問題解決法とは、文字通り「問題を解決する」ための技法で、①「何が問題か」を理解する、②解決策をイメージする、③解決策を実行する、④結果を検証する、の4つの流れで行います。

認知再構成法が認知に焦点を当てた「思い直し」の技法だとすると、問題解決法は、目の前にある現実の問題をどう理解して、それに対してどうアクション(行動)を起こすか、という非常に実践的な技法だということになります。ここでは、私自身が「これはうまくいったなあ!」と自画自賛している数々の問題解決法の実践例を紹介していきます。

大嫌いな原稿執筆を先に進めるための問題解決

① 何が問題か:そもそも原稿を書くのが嫌い。文章や構成を考えるのが面倒くさい。PCを開くと誘惑に負けてネットを見てしまう。締め切りに多大なプレッシャーを感じる。「今日はいいや」と自分を許して、執筆を先延ばしにする。どんどん執筆が遅れる。最悪の場合、締め切りを過ぎてしまう。自分を責める。ますます原稿執筆の仕事が嫌いになる。

② 解決策のイメージ:毎朝、起きたらPCを立ち上げて、原稿のファイルをとにかく開く。「10分でいいから」と自分にいって、とにかく何か入力する。休日にPCを持ってカフェに行き、原稿を少しでも書き進めたら、チーズケーキを食べていいことにする。文章を書く気になれないときは、キーワードだけ書き連ねる。「どうせ書くならとっとと終えたほうがよい」と自分にいいきかせる。本当に気が向かない原稿の仕事は最初から断る。

③④ 実行と検証:朝イチでファイルを開くのは、できている(実は今もそうやって朝イチでこの原稿を書いています)。お気に入りの某カフェに行くときはPCを持参している。ケーキはご褒美として有効。
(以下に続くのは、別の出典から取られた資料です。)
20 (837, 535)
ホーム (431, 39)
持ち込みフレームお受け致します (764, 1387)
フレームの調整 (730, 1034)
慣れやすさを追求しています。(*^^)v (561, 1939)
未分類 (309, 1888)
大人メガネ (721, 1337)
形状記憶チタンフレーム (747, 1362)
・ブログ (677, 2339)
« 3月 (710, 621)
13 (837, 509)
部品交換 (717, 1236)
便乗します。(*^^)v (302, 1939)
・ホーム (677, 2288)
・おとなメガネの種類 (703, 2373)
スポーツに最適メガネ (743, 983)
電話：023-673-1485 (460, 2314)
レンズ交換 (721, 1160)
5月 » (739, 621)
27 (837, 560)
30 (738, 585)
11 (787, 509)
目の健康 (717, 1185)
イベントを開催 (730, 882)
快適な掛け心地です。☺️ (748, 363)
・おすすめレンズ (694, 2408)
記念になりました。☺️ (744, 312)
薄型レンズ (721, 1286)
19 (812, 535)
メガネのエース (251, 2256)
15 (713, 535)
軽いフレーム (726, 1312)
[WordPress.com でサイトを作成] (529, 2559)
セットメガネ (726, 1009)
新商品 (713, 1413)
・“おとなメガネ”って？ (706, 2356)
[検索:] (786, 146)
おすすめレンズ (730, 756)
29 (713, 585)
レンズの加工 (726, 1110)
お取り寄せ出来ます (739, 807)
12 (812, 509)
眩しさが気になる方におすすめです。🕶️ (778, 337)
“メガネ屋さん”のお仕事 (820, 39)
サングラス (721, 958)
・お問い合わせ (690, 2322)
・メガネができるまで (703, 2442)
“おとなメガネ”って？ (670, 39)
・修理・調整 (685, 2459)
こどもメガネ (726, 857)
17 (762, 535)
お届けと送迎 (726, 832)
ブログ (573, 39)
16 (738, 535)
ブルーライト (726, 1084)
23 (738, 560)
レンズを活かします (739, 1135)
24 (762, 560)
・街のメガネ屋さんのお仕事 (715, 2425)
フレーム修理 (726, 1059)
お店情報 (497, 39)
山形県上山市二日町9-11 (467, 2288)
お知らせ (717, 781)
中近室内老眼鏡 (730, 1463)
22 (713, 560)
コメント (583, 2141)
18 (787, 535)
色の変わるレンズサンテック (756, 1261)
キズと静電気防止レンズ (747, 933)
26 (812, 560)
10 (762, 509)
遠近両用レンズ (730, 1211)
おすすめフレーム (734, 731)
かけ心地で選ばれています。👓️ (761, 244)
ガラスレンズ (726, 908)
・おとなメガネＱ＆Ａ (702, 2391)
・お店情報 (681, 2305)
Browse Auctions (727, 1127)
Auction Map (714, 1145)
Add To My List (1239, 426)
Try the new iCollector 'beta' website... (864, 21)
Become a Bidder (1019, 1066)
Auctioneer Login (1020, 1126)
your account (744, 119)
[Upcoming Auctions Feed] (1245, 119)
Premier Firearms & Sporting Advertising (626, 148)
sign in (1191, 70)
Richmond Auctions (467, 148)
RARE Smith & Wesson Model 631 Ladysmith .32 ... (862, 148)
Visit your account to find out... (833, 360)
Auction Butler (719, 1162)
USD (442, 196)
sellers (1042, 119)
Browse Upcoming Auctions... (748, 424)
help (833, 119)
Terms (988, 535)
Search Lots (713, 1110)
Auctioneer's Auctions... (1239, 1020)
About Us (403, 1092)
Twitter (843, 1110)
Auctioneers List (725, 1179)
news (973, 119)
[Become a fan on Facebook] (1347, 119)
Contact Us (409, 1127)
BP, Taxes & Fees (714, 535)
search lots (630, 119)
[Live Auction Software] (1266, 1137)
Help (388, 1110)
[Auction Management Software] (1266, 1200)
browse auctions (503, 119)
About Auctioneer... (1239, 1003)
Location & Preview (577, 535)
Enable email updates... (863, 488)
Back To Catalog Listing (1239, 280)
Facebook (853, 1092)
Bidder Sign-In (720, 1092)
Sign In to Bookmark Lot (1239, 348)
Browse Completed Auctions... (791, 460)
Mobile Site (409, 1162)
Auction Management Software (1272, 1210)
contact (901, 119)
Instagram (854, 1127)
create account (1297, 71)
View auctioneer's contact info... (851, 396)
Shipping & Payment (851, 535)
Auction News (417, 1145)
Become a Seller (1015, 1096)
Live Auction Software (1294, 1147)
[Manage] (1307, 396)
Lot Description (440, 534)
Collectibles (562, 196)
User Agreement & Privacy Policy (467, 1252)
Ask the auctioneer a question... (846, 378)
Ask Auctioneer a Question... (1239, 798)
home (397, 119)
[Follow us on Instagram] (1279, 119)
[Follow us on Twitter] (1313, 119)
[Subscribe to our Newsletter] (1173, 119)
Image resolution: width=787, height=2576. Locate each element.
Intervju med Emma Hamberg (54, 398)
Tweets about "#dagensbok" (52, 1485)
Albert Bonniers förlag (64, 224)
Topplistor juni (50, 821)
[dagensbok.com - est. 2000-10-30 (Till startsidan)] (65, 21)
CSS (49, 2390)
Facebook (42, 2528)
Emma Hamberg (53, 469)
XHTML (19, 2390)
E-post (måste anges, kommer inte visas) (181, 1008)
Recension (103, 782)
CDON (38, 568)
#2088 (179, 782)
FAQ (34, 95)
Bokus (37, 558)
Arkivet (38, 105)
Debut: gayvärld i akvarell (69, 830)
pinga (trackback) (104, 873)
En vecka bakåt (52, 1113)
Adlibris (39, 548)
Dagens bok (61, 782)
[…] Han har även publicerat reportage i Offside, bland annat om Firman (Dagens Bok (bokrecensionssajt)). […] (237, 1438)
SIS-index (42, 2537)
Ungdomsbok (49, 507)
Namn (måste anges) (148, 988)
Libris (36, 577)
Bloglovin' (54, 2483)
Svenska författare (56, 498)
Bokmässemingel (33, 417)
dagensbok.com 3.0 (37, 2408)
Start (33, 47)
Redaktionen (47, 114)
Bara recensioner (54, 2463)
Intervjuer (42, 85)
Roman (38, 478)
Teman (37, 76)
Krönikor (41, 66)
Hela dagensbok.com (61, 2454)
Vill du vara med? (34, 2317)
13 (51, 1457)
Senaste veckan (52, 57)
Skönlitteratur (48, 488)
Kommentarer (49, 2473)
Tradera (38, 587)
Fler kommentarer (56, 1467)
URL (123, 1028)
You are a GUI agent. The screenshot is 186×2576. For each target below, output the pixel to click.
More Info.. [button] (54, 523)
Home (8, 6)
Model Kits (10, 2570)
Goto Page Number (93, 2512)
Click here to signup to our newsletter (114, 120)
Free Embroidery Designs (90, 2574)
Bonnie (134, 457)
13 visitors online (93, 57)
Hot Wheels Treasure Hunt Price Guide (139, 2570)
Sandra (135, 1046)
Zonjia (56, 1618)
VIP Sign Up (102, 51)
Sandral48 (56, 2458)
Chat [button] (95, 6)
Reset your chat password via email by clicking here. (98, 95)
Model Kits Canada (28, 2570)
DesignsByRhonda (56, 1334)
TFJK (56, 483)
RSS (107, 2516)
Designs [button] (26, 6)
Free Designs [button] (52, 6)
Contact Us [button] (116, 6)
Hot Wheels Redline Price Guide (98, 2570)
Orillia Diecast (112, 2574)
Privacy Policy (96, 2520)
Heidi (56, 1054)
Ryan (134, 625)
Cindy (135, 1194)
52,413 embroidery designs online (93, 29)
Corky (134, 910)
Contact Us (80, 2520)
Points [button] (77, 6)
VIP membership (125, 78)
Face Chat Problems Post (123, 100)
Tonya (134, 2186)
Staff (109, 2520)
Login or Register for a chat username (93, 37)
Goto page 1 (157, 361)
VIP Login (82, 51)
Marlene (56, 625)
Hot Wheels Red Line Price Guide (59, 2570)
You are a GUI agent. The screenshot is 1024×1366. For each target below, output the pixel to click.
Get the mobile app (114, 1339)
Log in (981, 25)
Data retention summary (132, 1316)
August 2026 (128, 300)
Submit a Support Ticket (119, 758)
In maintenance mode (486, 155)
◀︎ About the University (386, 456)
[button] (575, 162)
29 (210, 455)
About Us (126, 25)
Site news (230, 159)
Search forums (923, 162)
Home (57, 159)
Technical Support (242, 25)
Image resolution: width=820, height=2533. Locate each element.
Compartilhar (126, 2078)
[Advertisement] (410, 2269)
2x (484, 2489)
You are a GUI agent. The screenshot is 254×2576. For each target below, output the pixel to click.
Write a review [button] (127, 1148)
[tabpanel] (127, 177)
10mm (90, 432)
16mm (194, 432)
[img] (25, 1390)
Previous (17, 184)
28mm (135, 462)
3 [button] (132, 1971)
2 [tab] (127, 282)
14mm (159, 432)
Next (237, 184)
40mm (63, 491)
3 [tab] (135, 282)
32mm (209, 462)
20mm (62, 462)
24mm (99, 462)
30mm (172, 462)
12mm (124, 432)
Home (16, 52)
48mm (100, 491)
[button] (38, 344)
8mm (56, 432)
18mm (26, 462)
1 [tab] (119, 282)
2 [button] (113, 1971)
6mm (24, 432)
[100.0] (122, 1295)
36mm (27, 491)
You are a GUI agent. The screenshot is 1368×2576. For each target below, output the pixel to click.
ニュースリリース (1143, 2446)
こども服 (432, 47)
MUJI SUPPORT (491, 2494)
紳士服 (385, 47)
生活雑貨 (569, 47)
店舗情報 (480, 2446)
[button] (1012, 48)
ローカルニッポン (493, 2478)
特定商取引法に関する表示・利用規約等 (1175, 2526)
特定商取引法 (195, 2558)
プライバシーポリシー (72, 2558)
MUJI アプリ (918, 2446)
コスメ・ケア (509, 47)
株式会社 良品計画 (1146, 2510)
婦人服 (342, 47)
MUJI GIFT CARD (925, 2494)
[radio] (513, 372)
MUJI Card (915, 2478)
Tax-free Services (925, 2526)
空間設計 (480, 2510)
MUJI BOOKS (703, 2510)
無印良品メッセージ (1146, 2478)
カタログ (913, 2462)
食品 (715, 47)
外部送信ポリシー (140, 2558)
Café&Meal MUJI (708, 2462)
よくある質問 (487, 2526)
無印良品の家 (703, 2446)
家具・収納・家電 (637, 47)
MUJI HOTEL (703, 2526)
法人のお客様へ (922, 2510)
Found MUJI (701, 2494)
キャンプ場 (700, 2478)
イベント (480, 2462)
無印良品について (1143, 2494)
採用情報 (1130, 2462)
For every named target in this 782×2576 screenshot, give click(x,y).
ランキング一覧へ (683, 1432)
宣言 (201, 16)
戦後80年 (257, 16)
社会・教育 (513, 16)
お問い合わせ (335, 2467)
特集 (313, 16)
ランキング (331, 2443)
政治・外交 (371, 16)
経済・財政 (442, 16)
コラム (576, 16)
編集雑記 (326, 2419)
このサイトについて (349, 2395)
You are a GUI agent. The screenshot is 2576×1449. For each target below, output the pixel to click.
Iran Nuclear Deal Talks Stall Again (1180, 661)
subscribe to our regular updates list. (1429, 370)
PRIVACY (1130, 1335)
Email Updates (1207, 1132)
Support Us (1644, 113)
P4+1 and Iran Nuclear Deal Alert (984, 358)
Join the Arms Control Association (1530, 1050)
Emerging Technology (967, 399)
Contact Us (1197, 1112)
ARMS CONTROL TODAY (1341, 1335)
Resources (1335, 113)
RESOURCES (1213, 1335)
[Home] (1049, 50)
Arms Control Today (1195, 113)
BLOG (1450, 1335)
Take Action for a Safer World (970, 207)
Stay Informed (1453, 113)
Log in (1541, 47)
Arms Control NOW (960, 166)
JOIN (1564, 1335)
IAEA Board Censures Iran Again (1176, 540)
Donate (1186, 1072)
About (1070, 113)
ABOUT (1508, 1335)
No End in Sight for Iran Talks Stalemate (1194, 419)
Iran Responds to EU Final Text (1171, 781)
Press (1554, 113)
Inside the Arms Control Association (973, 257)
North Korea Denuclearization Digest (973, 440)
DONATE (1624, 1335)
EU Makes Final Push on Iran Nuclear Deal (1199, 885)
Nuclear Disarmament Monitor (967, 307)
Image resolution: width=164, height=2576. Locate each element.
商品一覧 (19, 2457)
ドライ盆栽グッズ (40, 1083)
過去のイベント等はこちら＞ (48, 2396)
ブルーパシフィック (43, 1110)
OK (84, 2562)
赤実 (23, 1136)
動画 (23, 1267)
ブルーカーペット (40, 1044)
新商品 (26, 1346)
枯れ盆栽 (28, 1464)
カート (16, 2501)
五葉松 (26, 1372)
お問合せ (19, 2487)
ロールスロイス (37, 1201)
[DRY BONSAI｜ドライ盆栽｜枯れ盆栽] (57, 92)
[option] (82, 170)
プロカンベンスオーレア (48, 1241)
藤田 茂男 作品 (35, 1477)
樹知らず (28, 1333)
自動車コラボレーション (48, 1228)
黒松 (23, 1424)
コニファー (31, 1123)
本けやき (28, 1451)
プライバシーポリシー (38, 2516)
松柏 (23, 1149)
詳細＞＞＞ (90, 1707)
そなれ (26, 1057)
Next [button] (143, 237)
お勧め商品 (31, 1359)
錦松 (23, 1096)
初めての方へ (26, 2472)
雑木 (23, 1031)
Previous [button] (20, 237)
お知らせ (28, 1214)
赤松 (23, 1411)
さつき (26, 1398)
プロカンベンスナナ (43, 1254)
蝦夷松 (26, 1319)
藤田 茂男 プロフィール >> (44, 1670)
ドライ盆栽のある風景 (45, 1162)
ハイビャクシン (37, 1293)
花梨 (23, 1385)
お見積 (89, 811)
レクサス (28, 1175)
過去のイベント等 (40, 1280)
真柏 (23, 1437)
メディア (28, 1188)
集中しようとするのではなく、スキマ時間にちょこちょこ書くという作戦で今のところ何とかなっている。先日は1つ、依頼を断った。原稿を書く仕事を好きにはなれないが、このやり方であれば、何とかやっていけそうではある。

翌朝の早起きが嫌で仕方がないときの問題解決

① 何が問題か:翌朝、早起きしなければならない。早起きは苦手。睡眠時間を削るのも嫌。明日の早起きを思うと今から憂うつ。夜更かしが好きなので早く寝るのも苦手。

② 解決策のイメージ:携帯でアラームをセットし、保険をかけて目覚まし時計もセット。前の晩の夕ご飯を軽めにする。なるべく早めに食べ終えるようにする。早起きのことを思うと呼吸が速くなるので、深くゆっくりとした呼吸を心掛ける。寝るときにラベンダーのアロマオイルを枕カバーにふりかける。明日の朝、しゃきっと目覚めて行動する自分をイメージリハーサルする。いつもより1時間早めにベッドに入る。ベッドで好きな漫画を読み、眠くなったら寝る。早起きして1日元気に仕事ができたら、夜はご褒美でビールを飲む。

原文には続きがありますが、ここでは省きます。